> EXTRACT
___
County Court, Kings County
Apr 24, 1939
170 Misc. 919 (N.Y. Cnty. Ct. 1939)

Summary

In Matter of Martin (170 Misc. 919), an indicted County Judge moved for an order permitting him to inspect the minutes of another Grand Jury which had indicted a certain defendant for the crime of abortion.

Summary of this case from People v. Behan

Opinion

April 24, 1939.

David F. Price and William W. Kleinman, for the motion.

John J. Bennett, Jr., Attorney-General [ John Harlan Amen, Special Assistant Attorney-General, of counsel], in opposition.


The petitioner above named moves this court for an order permitting him to inspect the minutes of the July, 1937, grand jury of this county which indicted one Louis Duke and others for the crime of abortion. Shortly after the Duke indictment, the said petitioner, as a judge of this court, granted him an inspection of the grand jury minutes, and in October, 1937, upon motion regularly made by the said Duke, petitioner dismissed the said indictment against Duke and others on the grounds that the testimony adduced before the grand jury, as evidenced by the grand jury minutes, was not sufficient to warrant an indictment for the crime charged.

On April 10, 1939, the grand jury for the Extraordinary Term of the Special and Trial Term of the Supreme Court in and for the county of Kings indicted the petitioner, charging him with the crime of bribery and the crime of taking unlawful fees in violation of section 1826 of the Penal Law, in that the said petitioner did on and between July 29, 1937, and October 21, 1937, ask and receive the sum of $1,000 from the said Duke and others upon his promise that he, the said petitioner, as a judge of this court, would dismiss the indictment as above set forth. Petitioner makes this motion, as alleged in the moving affidavit upon the grounds that the proper and adequate preparation of his case necessitates an inspection of the grand jury minutes upon which the abortion indictment of Duke and others was found. This motion is opposed by the Attorney-General through his special assistant who states that "the People cannot consent to this application for the reason that such consent might establish a precedent detrimental to their welfare."
___
> EXTRACTED MATERIAL
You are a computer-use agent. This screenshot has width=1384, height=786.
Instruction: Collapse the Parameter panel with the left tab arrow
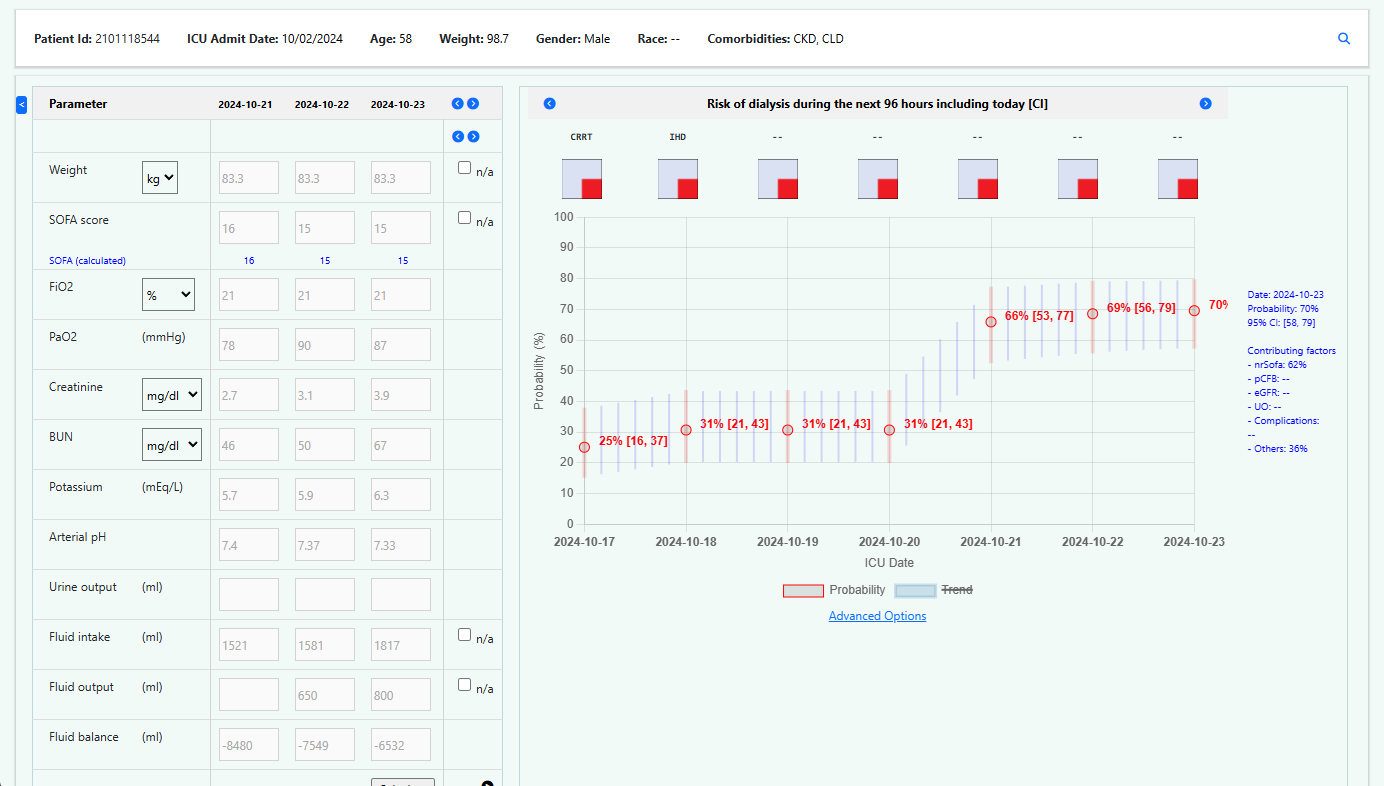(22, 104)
___
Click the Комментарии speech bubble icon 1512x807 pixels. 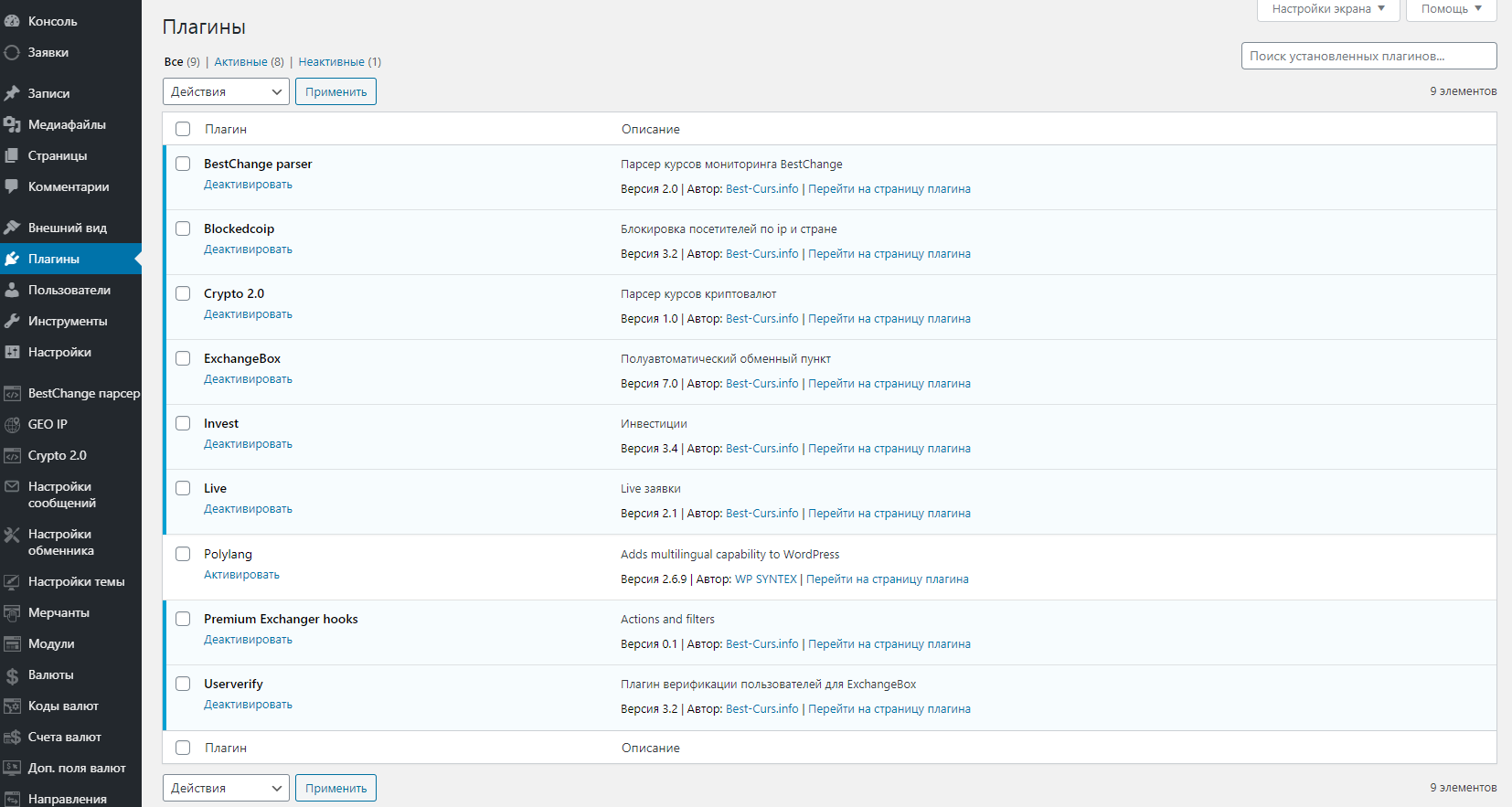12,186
___
> REQUIREMENT
According to the court opinion, what sum was the petitioner charged with asking for and receiving from Duke and others?

> FINISHED ANSWER
$1,000